Result and LipiError are from a new errors.rs module:

use std::fmt;

/// A wrapper for `std::fmt::Result`.
pub type Result<T> = std::result::Result<T, LipiError>;

/// Models the error states of `vidyut-lipi`.
#[derive(Copy, Clone, Debug)]
pub enum LipiError {
    /// Could not parse an input value.
    ParseError,
}

impl fmt::Display for LipiError {
    fn fmt(&self, f: &mut fmt::Formatter) -> fmt::Result {
        use LipiError::*;

        match self {
            ParseError => write!(f, "parse error"),
        }
    }
}
mediabuff commented 9 months ago

Thanks for your quick action on this. This will take some time for me as I am a newbie to Rust ( Ambuda is motivating me to learn fast). Additionally, I don't have the workflow setup with Github as a contributor let alone on a Rust project. In due course, I will certainly be a contributor.
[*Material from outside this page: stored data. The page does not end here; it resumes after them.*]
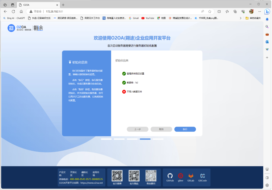Open the gitee repository icon
The image size is (272, 190).
[180, 176]
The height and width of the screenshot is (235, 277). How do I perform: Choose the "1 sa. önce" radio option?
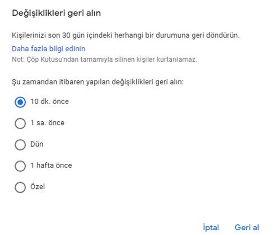click(x=20, y=124)
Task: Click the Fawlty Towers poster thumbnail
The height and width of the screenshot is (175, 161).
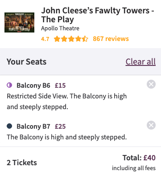Action: tap(19, 22)
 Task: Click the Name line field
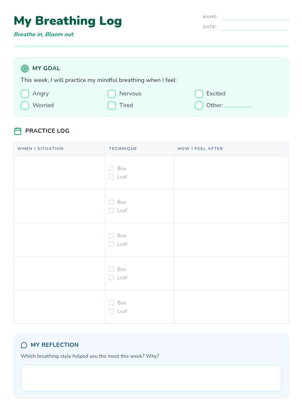pyautogui.click(x=255, y=18)
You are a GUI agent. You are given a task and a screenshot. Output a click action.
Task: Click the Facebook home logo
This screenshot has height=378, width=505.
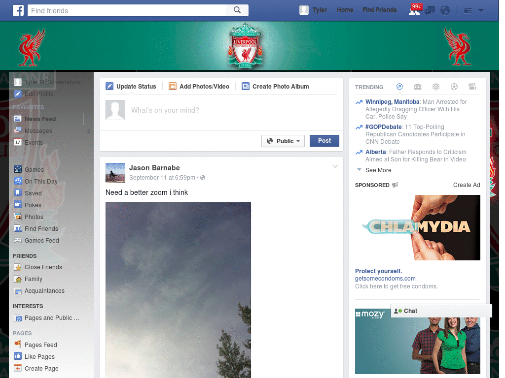[x=18, y=10]
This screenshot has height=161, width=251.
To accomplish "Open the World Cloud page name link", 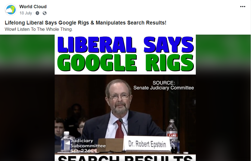I will click(33, 7).
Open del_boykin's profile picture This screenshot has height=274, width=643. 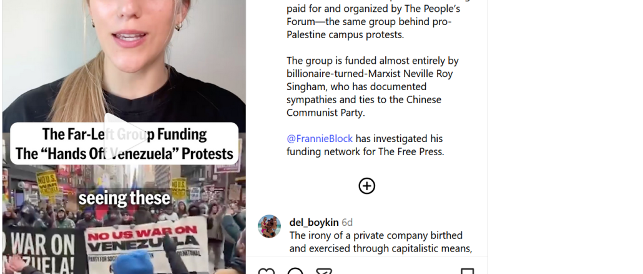pos(269,226)
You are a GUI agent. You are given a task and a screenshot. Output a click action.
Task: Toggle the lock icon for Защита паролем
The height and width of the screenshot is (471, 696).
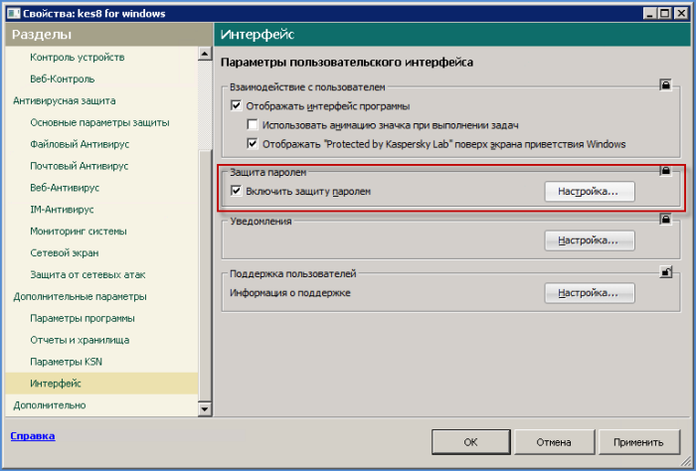665,172
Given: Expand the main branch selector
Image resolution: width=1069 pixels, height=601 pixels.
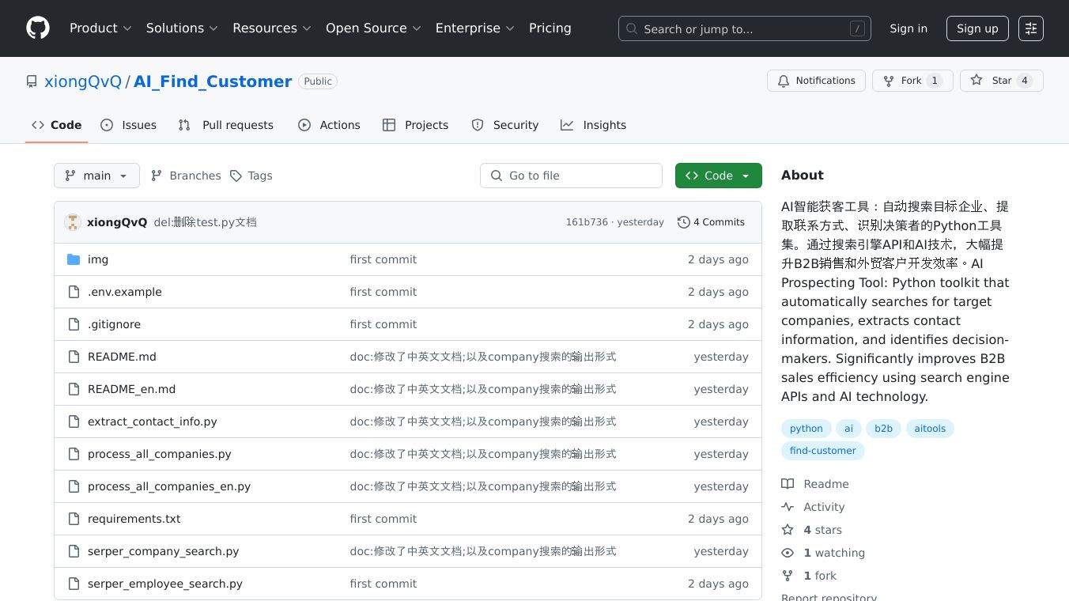Looking at the screenshot, I should point(96,176).
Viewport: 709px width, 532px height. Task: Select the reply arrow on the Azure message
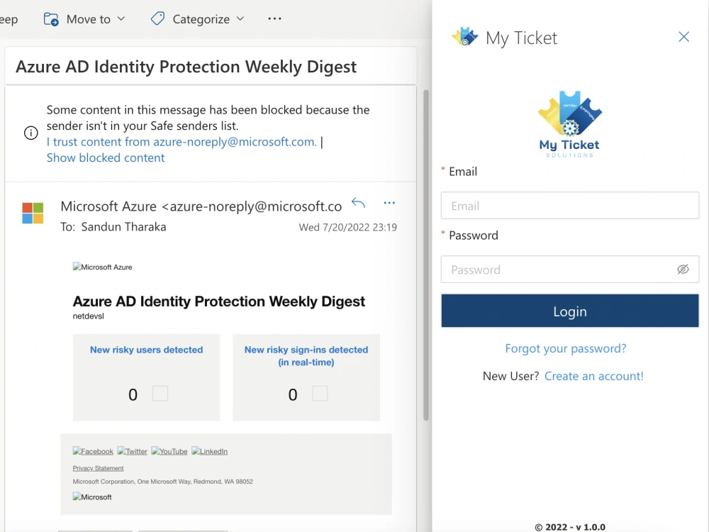tap(358, 203)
akprasad commented 9 months ago

sounds good! In that case I'll get something ready. It'll be conservative, but it's better than nothing, and we can iterate on it.

akprasad commented 9 months ago

Hm, your reference file seems to be missing many scripts, including Dogra and Nandinagari. How should these be defined?

mediabuff commented 9 months ago

Did you look at the attachment USscript.h.txt ? It has Dogra = 178. It should be above in one of my replies.

akprasad commented 9 months ago

Thanks, I saw it earlier but forgot it when diving back in. I see many of the values there are also corroborated by the ICU4X implementation here. I'll follow what ICU4X does and aim to avoid custom codes.

akprasad commented 9 months ago

Sorry, two more questions:

  1. It looks like ICU4N already supplies functions like GetCode, GetCodeFromName, etc. for turning an ISO 4-letter code into a numeric code. The ICU4X Rust port also has a similar function.

    Are these functions not workable? I want to make sure that a separate icu method is a meaningful addition to the methods for ISO codes that I'm working on. If these ISO methods can work instead, it's better for the API to keep the surface small.

  2. Does your API depend on using separate codes for HK, IAST, etc.? This is not what ICU does (I think it would map these all to 25, the code for Latin), so if you depend on this behavior, I think it's best handled at the application level (i.e. your code) and not in this library. But I'm happy to provide boilerplate so you don't have to write it yourself here.

mediabuff commented 9 months ago

ICUN and ICU4X can work for a subset of the scripts. The challenge is for numerous Latin/Roman schemes for Indic scripts. ICUN/ICUX assume ISO transliteration - that is the only transliteration their libs support. That is one of reasons I extended their library with my own in my c++/.net implementation

Does your API depend on using separate codes for HK, IAST, etc. Yes. For us to work with Indic-transliteration-scripts aware application. Thus I extended the ICU numeric range - albeit custom and my own ids.

I thinks it's ok not to have in the Vidyut library as long it maps the same codes for ICU recognized scripts in the core APIs

akprasad commented 9 months ago

I thinks it's ok not to have in the Vidyut library as long it maps the same codes for ICU recognized scripts in the core APIs

This is implemented in the latest local build. Pushing soon.

akprasad commented 9 months ago

Pushed. Scheme now has the following methods:

fn iso_15924_code() -> &str
fn iso_15924_numeric_code() -> u16
fn icu_numeric_code() -> u16

Thanks for filing this issue! Please open a new one if these methods are insufficient.